- _YOUR ASSIGNMENT_
Using the entries that follow, state how many lines contain the word "description". The response is that number and nothing more.

Stored data:
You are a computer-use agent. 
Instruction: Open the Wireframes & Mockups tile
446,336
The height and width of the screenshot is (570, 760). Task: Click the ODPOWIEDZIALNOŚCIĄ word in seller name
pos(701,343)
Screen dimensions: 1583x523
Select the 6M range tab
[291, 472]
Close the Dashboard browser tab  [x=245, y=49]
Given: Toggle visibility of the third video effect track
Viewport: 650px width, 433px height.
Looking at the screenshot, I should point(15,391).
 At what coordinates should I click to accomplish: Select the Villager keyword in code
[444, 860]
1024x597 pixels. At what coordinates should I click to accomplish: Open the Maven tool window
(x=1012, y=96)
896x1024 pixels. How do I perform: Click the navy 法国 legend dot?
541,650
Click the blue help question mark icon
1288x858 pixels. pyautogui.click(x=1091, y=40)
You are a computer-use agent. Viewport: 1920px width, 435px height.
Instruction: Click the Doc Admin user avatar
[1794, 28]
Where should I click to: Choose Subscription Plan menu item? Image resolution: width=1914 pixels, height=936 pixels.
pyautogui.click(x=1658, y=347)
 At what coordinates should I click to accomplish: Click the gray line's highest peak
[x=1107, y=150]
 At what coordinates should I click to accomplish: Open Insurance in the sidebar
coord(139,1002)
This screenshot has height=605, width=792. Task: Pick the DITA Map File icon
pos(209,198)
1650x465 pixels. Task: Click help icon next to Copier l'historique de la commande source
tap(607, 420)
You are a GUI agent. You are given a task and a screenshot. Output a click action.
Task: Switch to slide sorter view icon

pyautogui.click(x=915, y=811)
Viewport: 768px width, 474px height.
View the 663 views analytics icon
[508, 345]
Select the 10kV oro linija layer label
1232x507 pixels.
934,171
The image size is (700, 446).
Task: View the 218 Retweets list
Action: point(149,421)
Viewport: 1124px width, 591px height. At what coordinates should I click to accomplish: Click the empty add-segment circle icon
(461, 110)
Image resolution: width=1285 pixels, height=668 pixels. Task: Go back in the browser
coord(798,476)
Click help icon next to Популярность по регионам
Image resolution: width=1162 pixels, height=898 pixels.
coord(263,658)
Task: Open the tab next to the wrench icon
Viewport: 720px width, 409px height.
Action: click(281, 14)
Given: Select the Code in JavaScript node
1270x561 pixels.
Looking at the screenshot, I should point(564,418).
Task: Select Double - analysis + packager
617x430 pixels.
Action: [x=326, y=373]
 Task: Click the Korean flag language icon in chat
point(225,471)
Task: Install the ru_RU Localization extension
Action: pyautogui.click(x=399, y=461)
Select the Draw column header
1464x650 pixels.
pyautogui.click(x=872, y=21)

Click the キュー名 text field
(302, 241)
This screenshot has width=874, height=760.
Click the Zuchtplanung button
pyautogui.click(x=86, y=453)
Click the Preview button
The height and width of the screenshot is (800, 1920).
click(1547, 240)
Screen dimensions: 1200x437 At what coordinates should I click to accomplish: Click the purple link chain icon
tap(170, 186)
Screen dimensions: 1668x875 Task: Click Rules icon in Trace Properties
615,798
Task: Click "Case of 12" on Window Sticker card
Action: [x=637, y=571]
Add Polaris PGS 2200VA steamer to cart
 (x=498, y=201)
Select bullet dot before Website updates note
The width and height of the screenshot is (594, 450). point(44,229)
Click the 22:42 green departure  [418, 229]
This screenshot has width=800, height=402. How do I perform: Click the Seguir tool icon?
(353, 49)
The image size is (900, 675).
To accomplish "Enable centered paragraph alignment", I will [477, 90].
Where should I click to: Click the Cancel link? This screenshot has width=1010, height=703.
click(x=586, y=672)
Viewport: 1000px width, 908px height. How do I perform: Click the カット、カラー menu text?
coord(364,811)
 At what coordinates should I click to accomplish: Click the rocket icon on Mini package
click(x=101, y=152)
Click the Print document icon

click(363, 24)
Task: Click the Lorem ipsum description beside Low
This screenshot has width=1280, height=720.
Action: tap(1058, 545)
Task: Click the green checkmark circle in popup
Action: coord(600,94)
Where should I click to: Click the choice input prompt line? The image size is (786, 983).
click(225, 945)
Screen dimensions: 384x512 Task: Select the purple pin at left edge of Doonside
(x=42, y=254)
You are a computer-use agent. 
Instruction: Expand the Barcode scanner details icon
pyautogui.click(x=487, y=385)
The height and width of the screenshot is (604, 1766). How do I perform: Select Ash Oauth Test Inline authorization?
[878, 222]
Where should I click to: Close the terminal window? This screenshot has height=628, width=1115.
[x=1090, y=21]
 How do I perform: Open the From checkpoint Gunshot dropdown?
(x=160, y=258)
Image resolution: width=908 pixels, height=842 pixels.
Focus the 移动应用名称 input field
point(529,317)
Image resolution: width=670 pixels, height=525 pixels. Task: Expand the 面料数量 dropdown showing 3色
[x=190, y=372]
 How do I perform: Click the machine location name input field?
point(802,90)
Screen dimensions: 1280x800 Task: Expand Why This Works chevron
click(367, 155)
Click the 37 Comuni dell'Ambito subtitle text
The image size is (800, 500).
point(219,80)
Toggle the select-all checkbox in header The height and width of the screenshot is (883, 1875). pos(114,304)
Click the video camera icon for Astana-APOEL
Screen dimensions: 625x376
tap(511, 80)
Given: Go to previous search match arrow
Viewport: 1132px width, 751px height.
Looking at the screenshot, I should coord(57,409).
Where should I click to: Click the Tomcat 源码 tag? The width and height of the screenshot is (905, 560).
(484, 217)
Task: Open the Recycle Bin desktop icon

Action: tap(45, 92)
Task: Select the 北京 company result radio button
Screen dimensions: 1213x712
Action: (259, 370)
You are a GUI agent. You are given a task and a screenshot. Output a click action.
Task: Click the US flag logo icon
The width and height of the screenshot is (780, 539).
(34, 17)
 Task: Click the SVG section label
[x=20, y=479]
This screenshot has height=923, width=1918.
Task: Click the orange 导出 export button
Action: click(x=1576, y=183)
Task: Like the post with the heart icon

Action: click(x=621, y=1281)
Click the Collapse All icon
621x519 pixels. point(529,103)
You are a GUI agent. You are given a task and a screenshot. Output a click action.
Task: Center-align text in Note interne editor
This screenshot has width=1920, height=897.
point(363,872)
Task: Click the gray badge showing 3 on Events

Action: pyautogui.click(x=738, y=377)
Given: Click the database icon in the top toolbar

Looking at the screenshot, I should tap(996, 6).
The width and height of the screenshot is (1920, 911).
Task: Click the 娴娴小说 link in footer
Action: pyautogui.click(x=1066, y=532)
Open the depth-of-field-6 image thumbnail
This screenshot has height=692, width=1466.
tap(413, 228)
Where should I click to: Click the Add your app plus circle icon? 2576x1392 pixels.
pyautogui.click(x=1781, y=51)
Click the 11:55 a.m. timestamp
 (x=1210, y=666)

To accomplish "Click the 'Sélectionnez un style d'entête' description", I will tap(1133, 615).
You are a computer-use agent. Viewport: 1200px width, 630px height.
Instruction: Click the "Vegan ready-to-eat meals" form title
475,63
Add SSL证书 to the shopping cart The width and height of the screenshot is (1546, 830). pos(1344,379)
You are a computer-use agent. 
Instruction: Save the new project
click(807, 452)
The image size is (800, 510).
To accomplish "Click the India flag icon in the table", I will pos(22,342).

- _TASK RESPONSE_
2